- INSTRUCTIONS FOR THE TASK
Starting with the line that contains "Screen dimensions: 951x535" and ending with the last line of the entries, repeat exactly those lines and nothing else, pictures excluded.

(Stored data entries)

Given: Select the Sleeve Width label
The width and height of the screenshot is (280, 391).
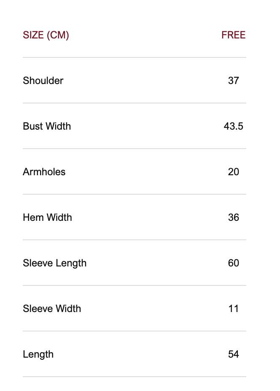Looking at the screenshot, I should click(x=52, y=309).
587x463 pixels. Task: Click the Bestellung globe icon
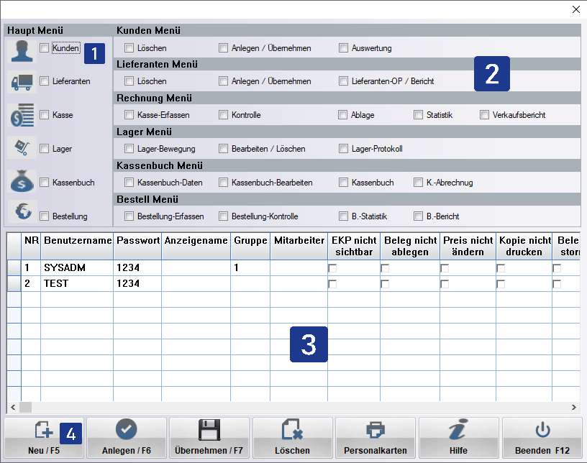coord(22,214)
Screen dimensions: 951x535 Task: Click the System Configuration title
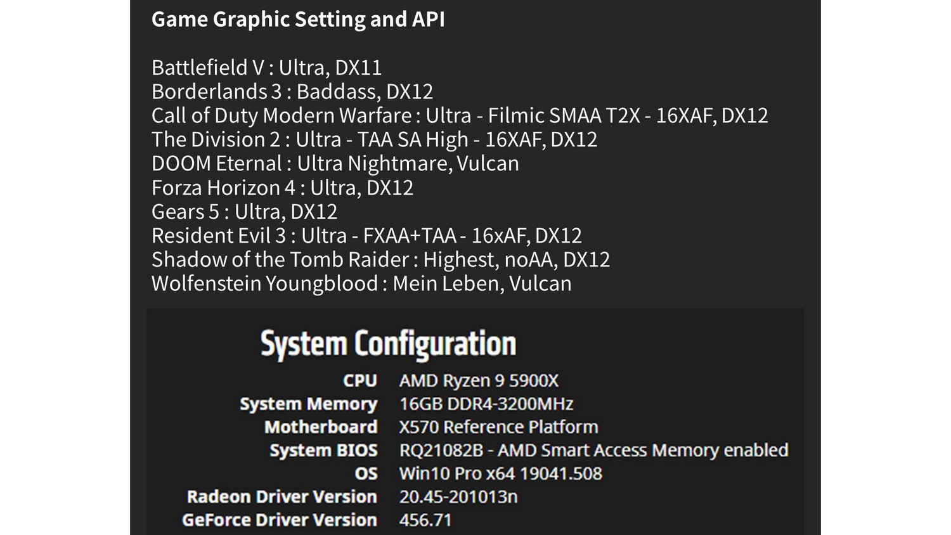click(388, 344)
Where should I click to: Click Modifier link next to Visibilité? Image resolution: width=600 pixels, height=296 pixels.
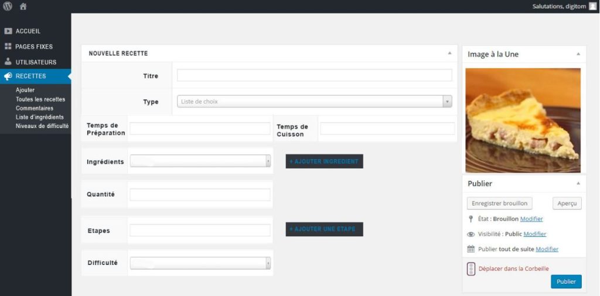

- THE ANSWER
Screen dimensions: 951x535 Task: Click the System Configuration title
click(388, 344)
Where should I click to: Click Modifier link next to Visibilité? Image resolution: width=600 pixels, height=296 pixels.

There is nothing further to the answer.